Personal information
- Date of birth: 7 June 1982 (age 43)
- Place of birth: Fond Cochon, Haiti
- Height: 1.75 m (5 ft 9 in)
- Position: Full-back

Youth career
- FC Pamiers
- Toulouse Fontaines
- Toulouse

Senior career*
- Years: Team / Apps / (Gls)
- 2001–2002: ASAG Auch
- 2002–2003: JS Cugnaux
- 2003: Montauban
- 2004: Moulins
- 2004–2005: Balma
- 2005–2006: CS Louhans-Cuiseaux
- 2006–2007: US Luzenac
- 2007–2008: Toulouse Rodéo
- 2008: FC Baulmes
- 2009: FC Le Mont
- 2009–2010: Gueugnon / 16 / (0)
- 2010–2011: FC Pamiers
- 2011–2012: Montauban
- 2012–2014: Toulouse Rodéo
- 2014: Balma / 8 / (0)
- 2014–2016: Montauban
- 2016–2018: JS Meauzac
- 2018–?: AA Grisolles

International career
- 2008: Haiti / 6 / (0)

= Pierre Mercier (footballer) =

Haitian footballer (born 1982)

Pierre Mercier (born 7 June 1982) is a Haitian former professional footballer who played as a full-back.

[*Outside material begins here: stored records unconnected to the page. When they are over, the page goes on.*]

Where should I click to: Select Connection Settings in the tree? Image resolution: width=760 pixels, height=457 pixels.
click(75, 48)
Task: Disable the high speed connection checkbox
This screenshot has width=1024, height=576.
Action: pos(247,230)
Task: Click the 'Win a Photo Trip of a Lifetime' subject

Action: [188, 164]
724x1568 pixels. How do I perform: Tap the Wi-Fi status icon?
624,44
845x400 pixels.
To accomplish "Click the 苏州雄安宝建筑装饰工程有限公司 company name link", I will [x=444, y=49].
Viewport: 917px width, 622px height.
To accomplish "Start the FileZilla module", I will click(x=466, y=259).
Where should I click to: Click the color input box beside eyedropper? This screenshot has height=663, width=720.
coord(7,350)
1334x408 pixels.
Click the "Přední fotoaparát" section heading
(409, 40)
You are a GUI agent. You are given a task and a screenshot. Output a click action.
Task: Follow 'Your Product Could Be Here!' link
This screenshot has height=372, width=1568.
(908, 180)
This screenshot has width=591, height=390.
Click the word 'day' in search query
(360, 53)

In 2008, he made six appearances for the Haiti national team, playing in the 2010 FIFA World Cup qualifiers. He also holds French citizenship.

==Career==
Born in Fond Cochon, Haiti in 1982, Mercier was adopted by a family in Pamiers at the age of five, at which point he also started playing football. Following a stint at Toulouse Fontaines, he joined the Toulouse FC youth academy, going on to play for Muret, JS Cugnaux, ASAG Auch, Montauban, Balma, CS Louhans-Cuiseaux, and US Luzenac. At Montauban, he played as a full-back. He played professionally at Gueugnon. For the 2012–13 season, he joined Toulouse Rodéo.

==Personal life==
As of 2013 Mercier was writing poems.